La rinascita della Sdag grazie all’agroalimentare

Sono abbastanza vicini. Ma mentre uno (l’aeroporto Duca d’Aosta) deve fare i conti con un bilancio ristretto al minimo per galleggiare, l’altro (l’autoporto o interporto che dir si voglia, gestito dalla Sdag) sta portando a casa risultati importanti e, forse, insperati, considerato che sino a qualche anno fa i documenti contabili erano colorati di rosso come quelli della Consortile dell’aeroporto che sta cercando, non senza affanni, di far decollare il “Duca d’Aosta”.

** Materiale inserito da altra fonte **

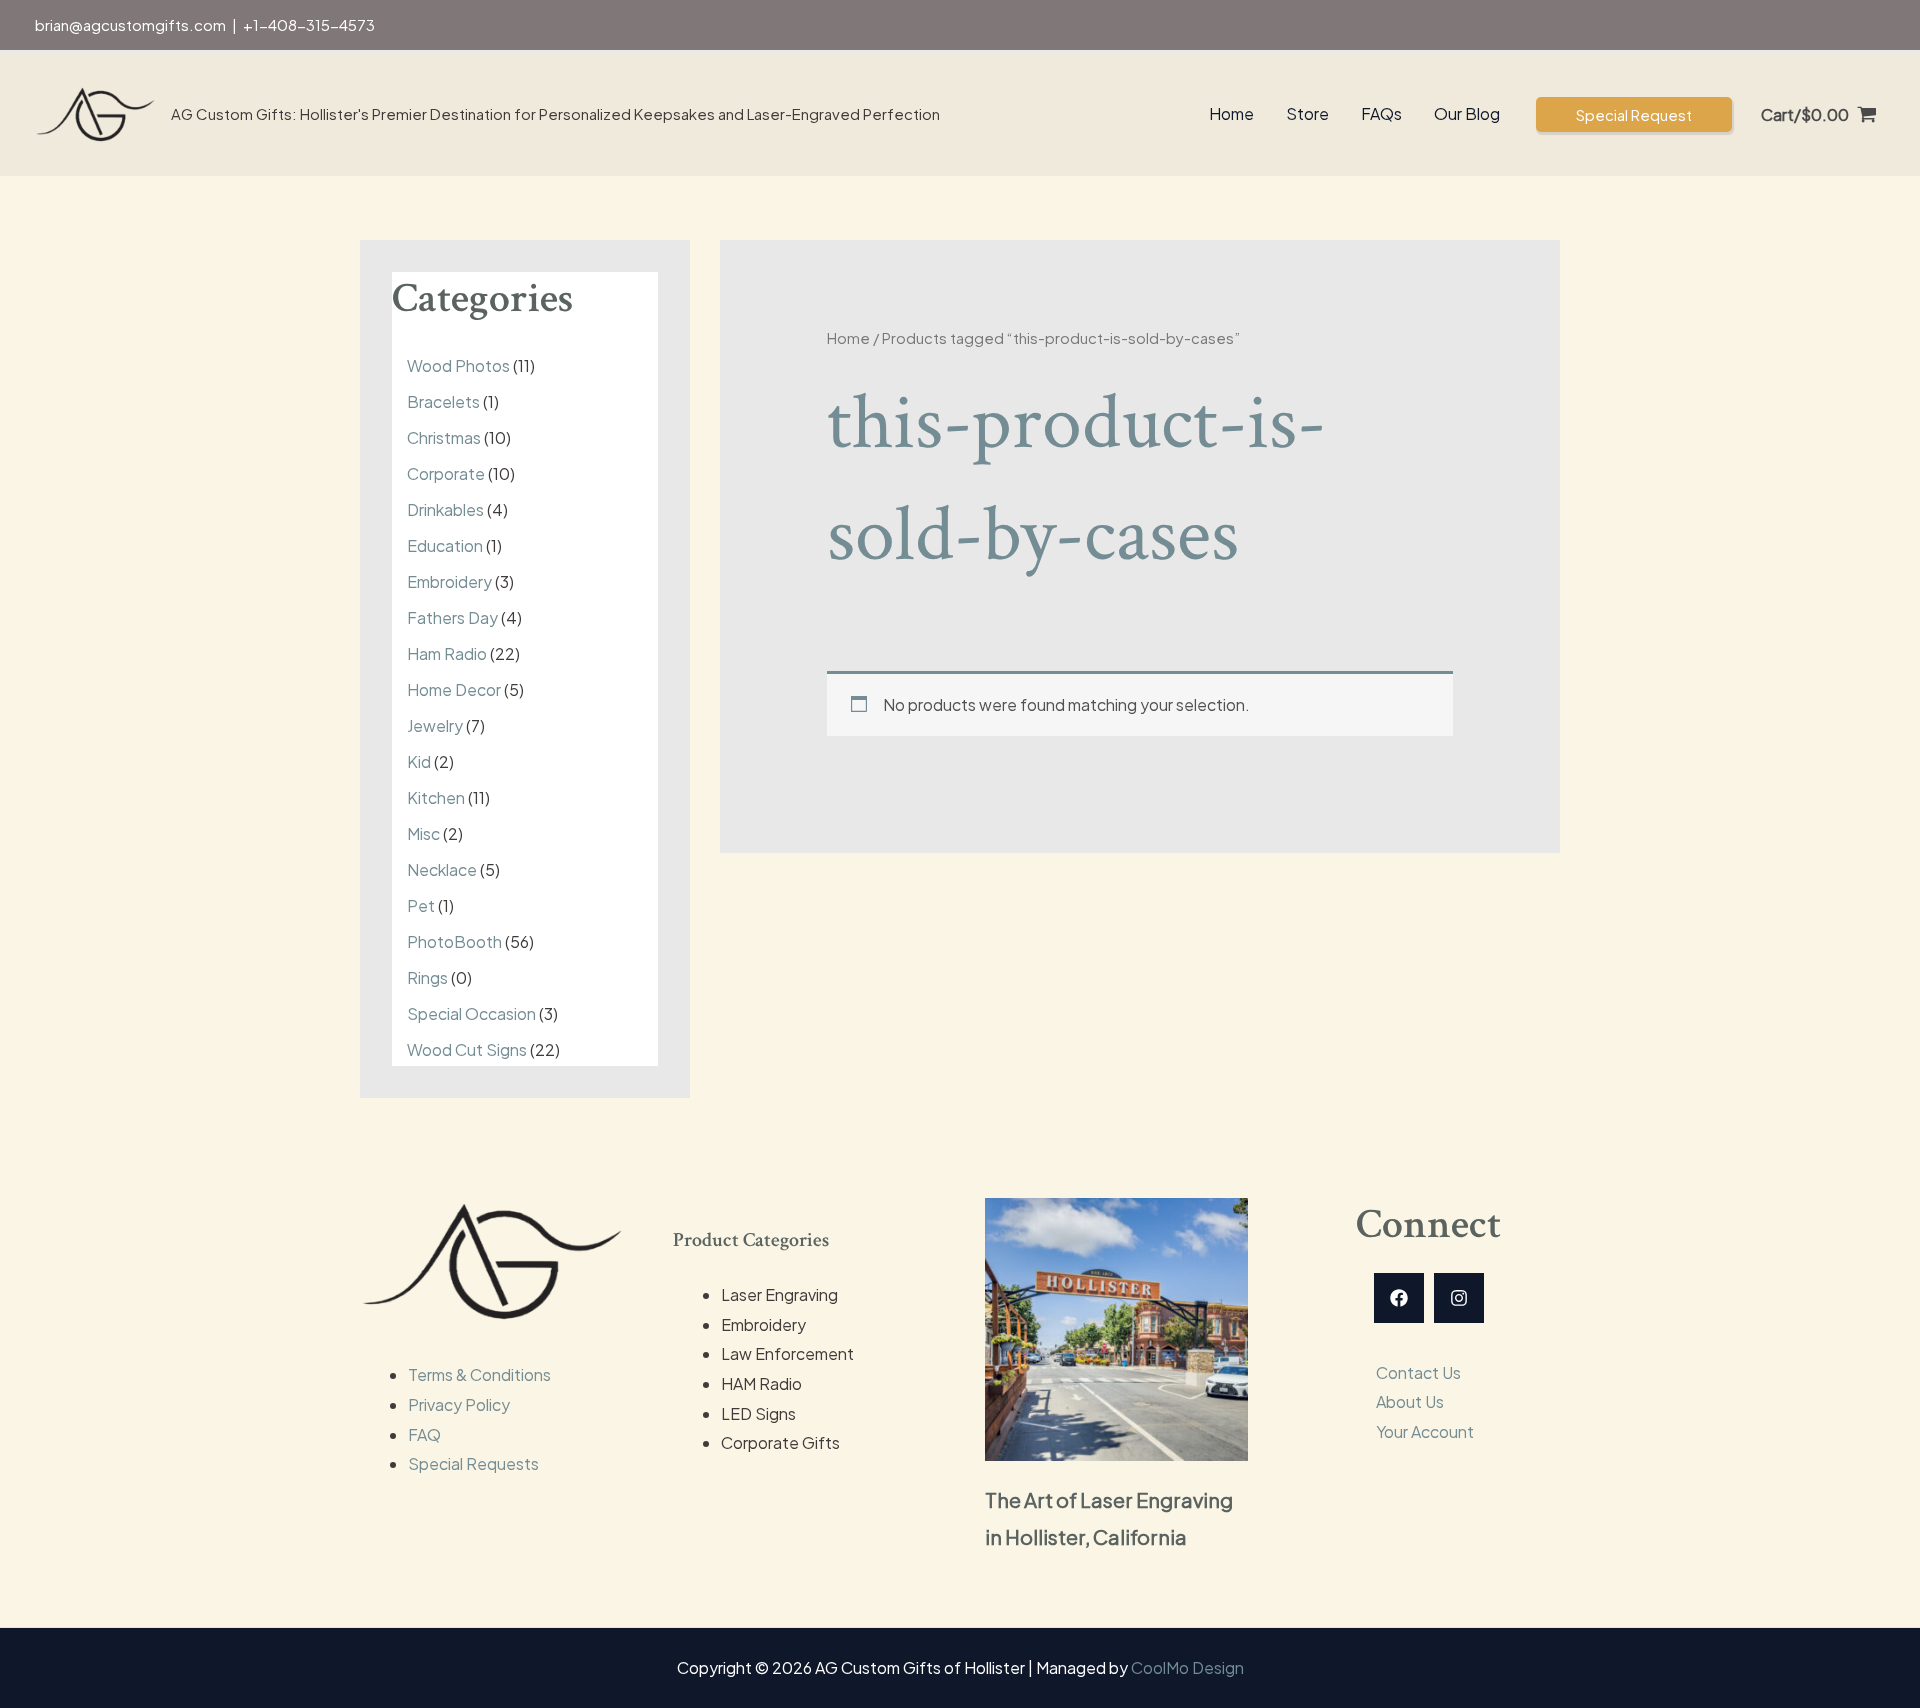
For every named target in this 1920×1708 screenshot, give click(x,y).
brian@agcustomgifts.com (130, 24)
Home (848, 338)
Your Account (1425, 1431)
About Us (1410, 1401)
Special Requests (473, 1463)
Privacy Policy (459, 1404)
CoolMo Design (1187, 1667)
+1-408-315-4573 (309, 24)
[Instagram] (1459, 1298)
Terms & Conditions (479, 1374)
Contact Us (1418, 1372)
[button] (1634, 114)
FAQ (424, 1434)
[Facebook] (1399, 1298)
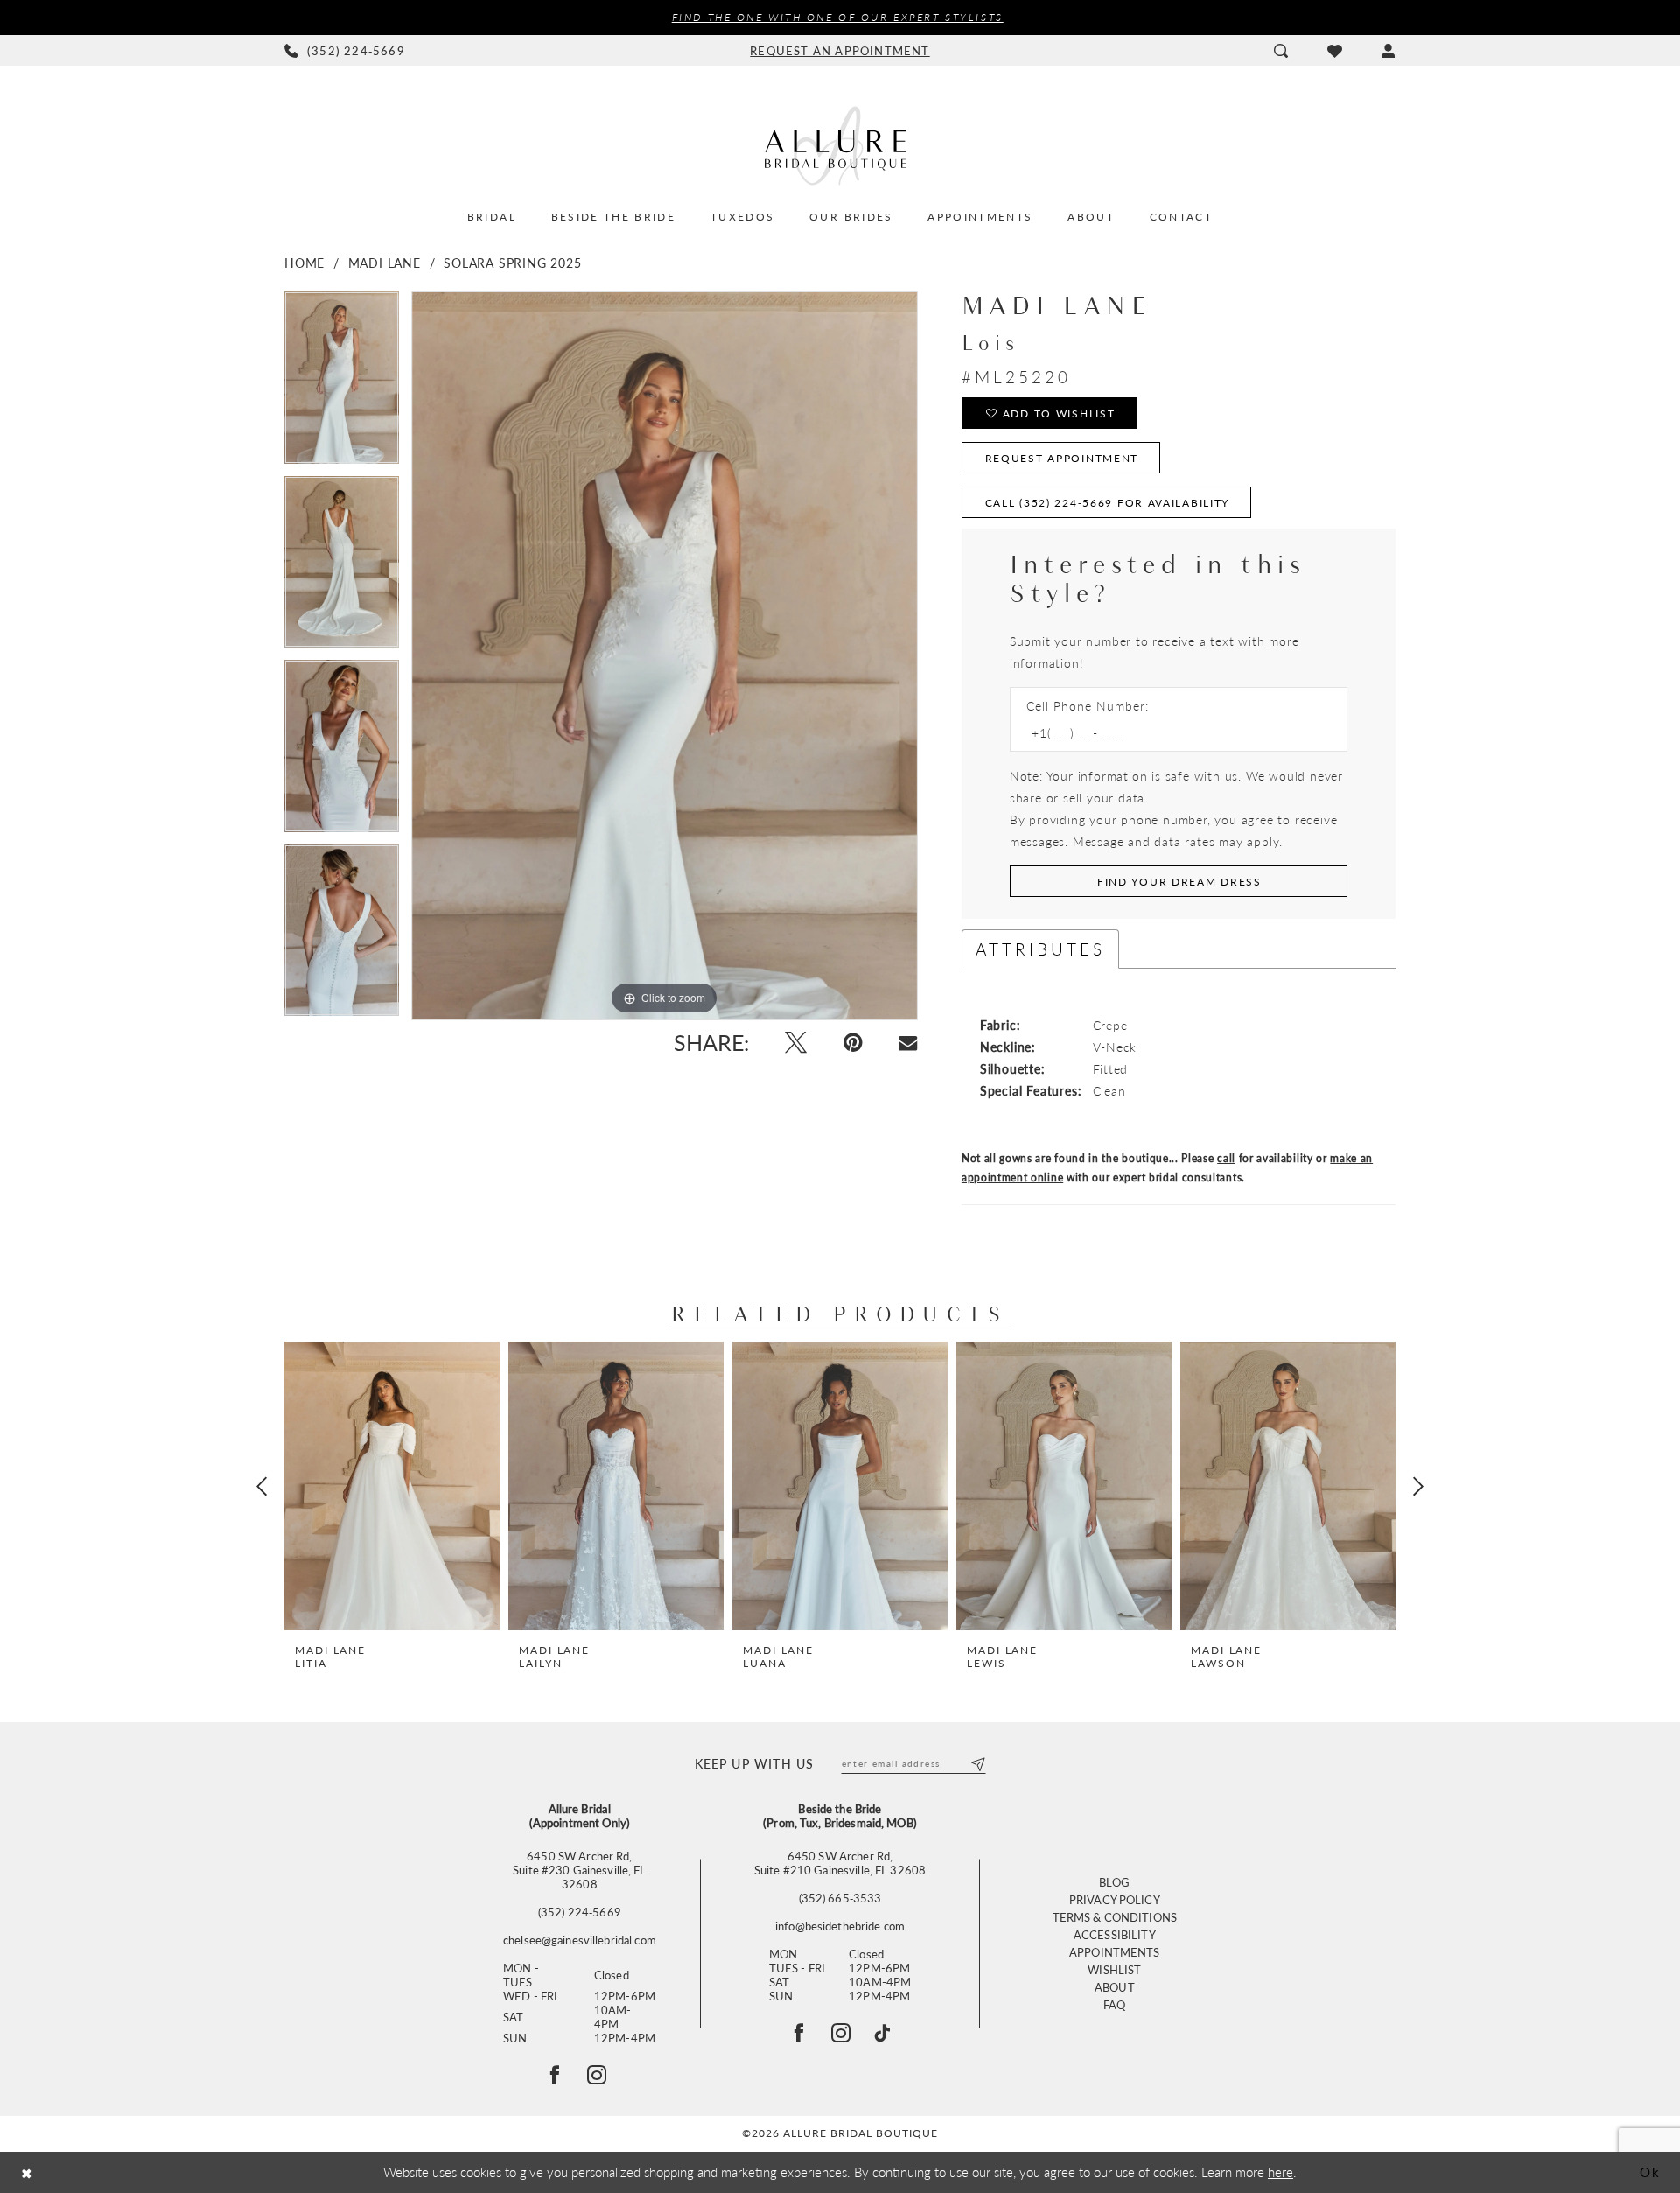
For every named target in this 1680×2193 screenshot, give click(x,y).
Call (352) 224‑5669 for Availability (1107, 502)
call (1226, 1158)
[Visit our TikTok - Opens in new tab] (882, 2032)
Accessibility (1115, 1934)
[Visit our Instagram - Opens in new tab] (840, 2032)
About (1115, 1987)
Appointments (1114, 1952)
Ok (1650, 2171)
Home (304, 262)
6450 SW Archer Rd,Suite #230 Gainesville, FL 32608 (579, 1870)
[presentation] (392, 1486)
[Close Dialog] (26, 2172)
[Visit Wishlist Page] (1334, 51)
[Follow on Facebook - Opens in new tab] (554, 2074)
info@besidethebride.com (840, 1926)
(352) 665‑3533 (840, 1898)
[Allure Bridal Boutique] (840, 145)
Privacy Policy (1114, 1899)
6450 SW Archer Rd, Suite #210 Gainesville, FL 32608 (840, 1863)
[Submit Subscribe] (977, 1763)
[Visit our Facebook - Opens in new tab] (798, 2032)
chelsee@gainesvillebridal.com (579, 1940)
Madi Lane (384, 262)
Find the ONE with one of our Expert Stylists (838, 17)
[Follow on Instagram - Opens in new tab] (596, 2074)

La struttura gestita dalla Sdag si è specializzata nel settore del freddo sin dal 1991. E oggi può vantare il nuovo polo logistico di Gorizia per l’agroalimentare fresco e congelato con servizi avanzati e soluzioni flessibili, costruito grazie ad un investimento di circa 4 milioni di euro nell’ambito della convenzione Regione e Interporto Gorizia–Sdag avente per oggetto gli interventi connessi con l’attuazione degli accordi internazionali di Osimo. «Con la dismissione del vecchio impianto, obsoleto e non più a norma – ha spiegato di recente l’amministratore unico, Giuliano Grendene – si è colta l’occasione per riconfigurare gli spazi, creare delle precamere del freddo, realizzare un moderno sistema di gestione che permette un utilizzo flessibile delle celle frigorifere con temperature da –30° a +15°. Il nuovo impianto, con un’area complessiva di 5.000 mq ed un volume di 28.700 metri cubi per un totale di 11 celle e 2 precamere del freddo, ha consentito un potenziamento della capacità di stoccaggio da 2.200 delle vecchie celle frigorifere a 3.750 posti pallet di quelle appena realizzate» .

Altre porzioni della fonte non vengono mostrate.